8 yaşındaki Narin 21 Ağustos'ta kayboldu ve 19 gün sonra cansız bedeni bulundu. Narin'in cansız bedeninin organize bir şekilde ortadan kaldırılmaya çalışıldığı tespit edilirken yeni delillerin de asıl katile götürmesi bekleniyor. Olayın ilk gününden bu yana tüm oklar amca Salim Güran'ı gösteriyordu. Soruşturmada ilk tutuklanan isim de o olmuştu. Ancak yeni deliller birinci şüpheliyi değiştirdi.

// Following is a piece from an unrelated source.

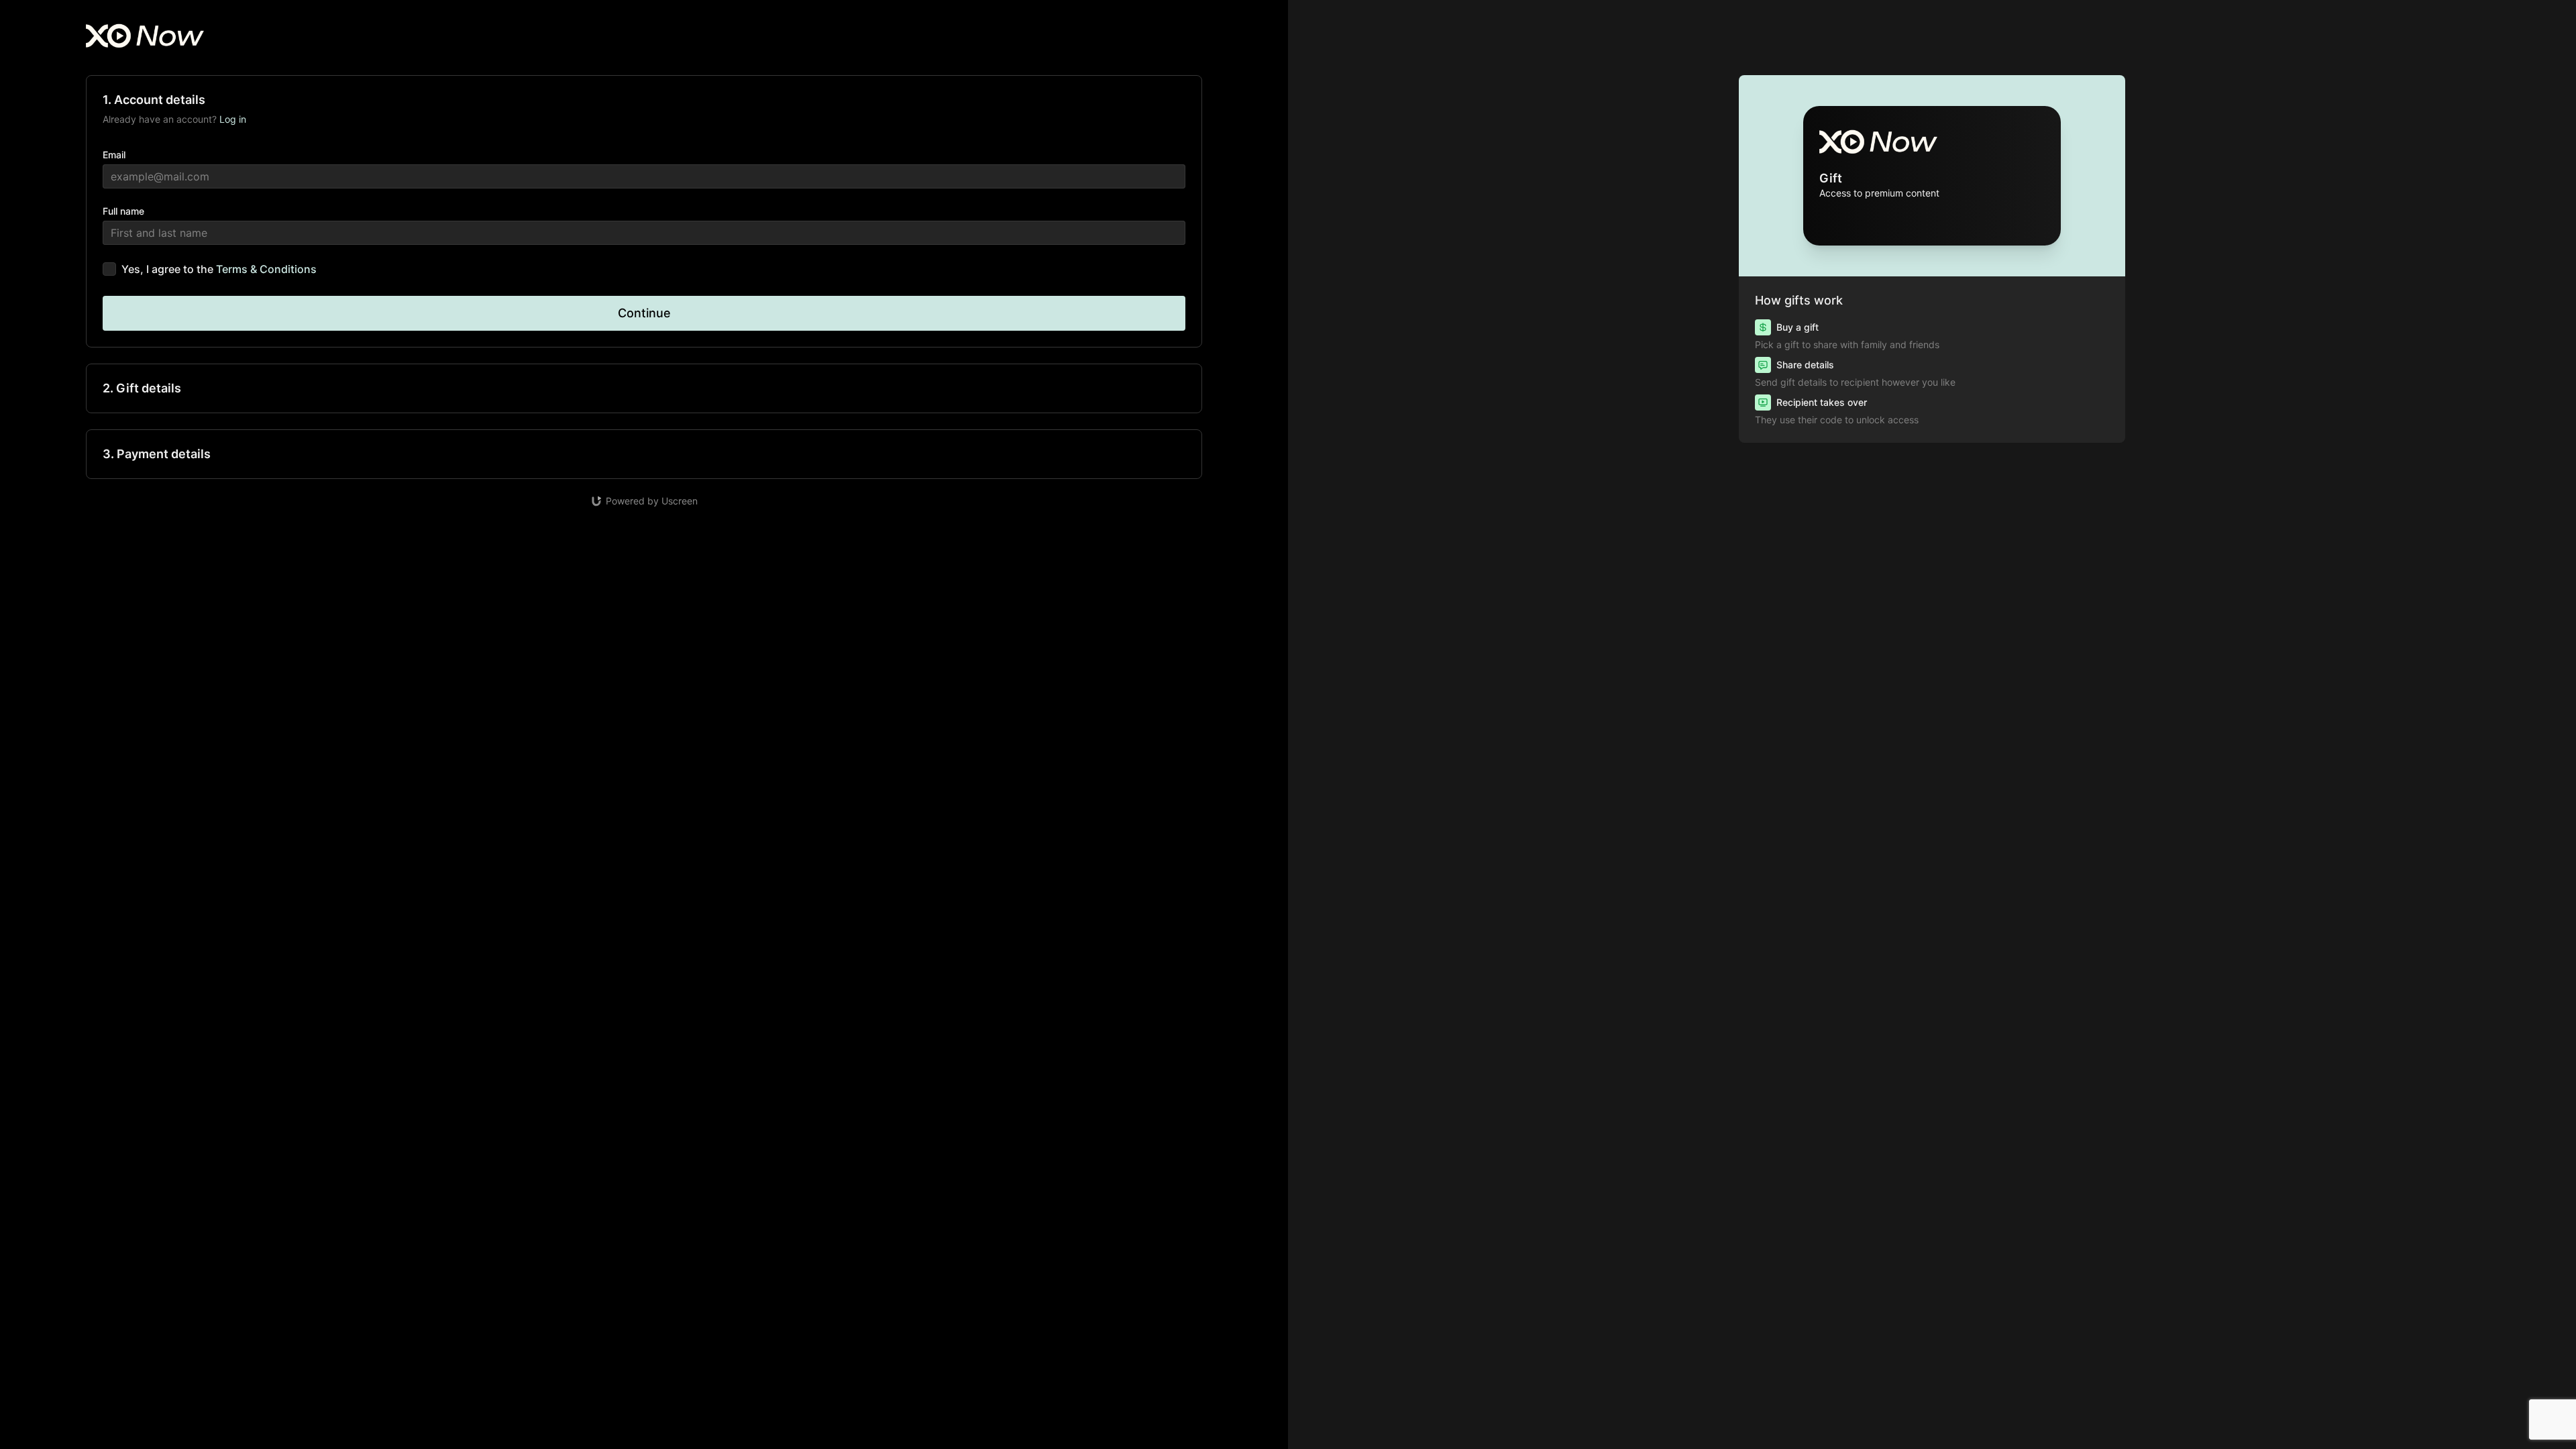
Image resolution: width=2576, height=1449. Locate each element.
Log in (232, 119)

Soruşturma ağabey Enes Güran üzerinde yoğunlaşmaya başladı.
Milliyet'ten Ferit Zengin'in haberine göre, cinayetin nedeni olarak kendilerini kaynak olarak gösteren ve “çoklu gayri ahlaki ilişki” olarak ifade edilen gerekçenin kendilerinin bir tespiti olmadığını ifade eden jandarma ekiplerinin üzerinde inceleme yaptığı şüphelilerin telefonundan, anne Yüksel Güran ile amca Salim Güran’ın arasında herhangi bir telefon ve mesajlaşma olmadığını, Salim Güran’ın telefonun Yüksel Güran’ın telefonunda kayıtlı bile olmadığını tespit ederken, telefon kayıtlarını ve mesajları silen tek şüpheli olarak tespit edilen Salim Güran’ın büyük amcasıyla olay sırasında ve sonrasında yaptığı birçok görüşmeyi tespit etti.

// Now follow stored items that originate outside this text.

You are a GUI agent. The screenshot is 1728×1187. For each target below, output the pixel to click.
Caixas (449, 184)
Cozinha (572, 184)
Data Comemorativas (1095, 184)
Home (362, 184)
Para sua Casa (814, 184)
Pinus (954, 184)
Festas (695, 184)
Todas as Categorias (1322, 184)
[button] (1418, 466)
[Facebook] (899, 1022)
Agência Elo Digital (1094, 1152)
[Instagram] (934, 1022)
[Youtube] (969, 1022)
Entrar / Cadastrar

Silinen ses kayıtları ve mesajların yanı sıra yapılan arama kayıtlarında Narin’in kaybolduğu sırada ve sonrasında büyük amcasıyla görüşmeleri tespit edilen Salim Güran’ın işçisi Mehmet Selim Atasoy ve oğlu Ramazan Atasoy’un yaptığı telefon görüşmelerine de ulaşan jandarma ekipleri, şu ana kadar eldeki bulgu ve belgelerden birinci cinayet zanlısı olarak abi Enes’in öne çıktığı, aile kararıyla cesedin taşeron aracılığıyla ortadan kaldırılmaya çalışıldığı üzerinde duruluyor.
Eldeki veri ve bilgiler doğrultusunda, Narin’in kaybolduğu anda anne Yüksel Güran’ın aradığı ilk isim olarak öne çıkan ve dün yaptığı açıklamayla cinayetin failinin Narin’in cesedini dereye getirip atan Nevzat Bahtiyar olduğunu ifade eden büyük amcanın ifadesinin alınması beklenirken, küçük kızın abisi tarafından öldürüldükten sonra aile meclisi kararıyla cesedinin ortadan kaldırılması için köyün kriminal ailesi olarak bilinen Bahtiyarlar ailesinden Nevzat Bahtiyar’a ortadan kaldırılması için teslim edildiği üzerinde duruluyor.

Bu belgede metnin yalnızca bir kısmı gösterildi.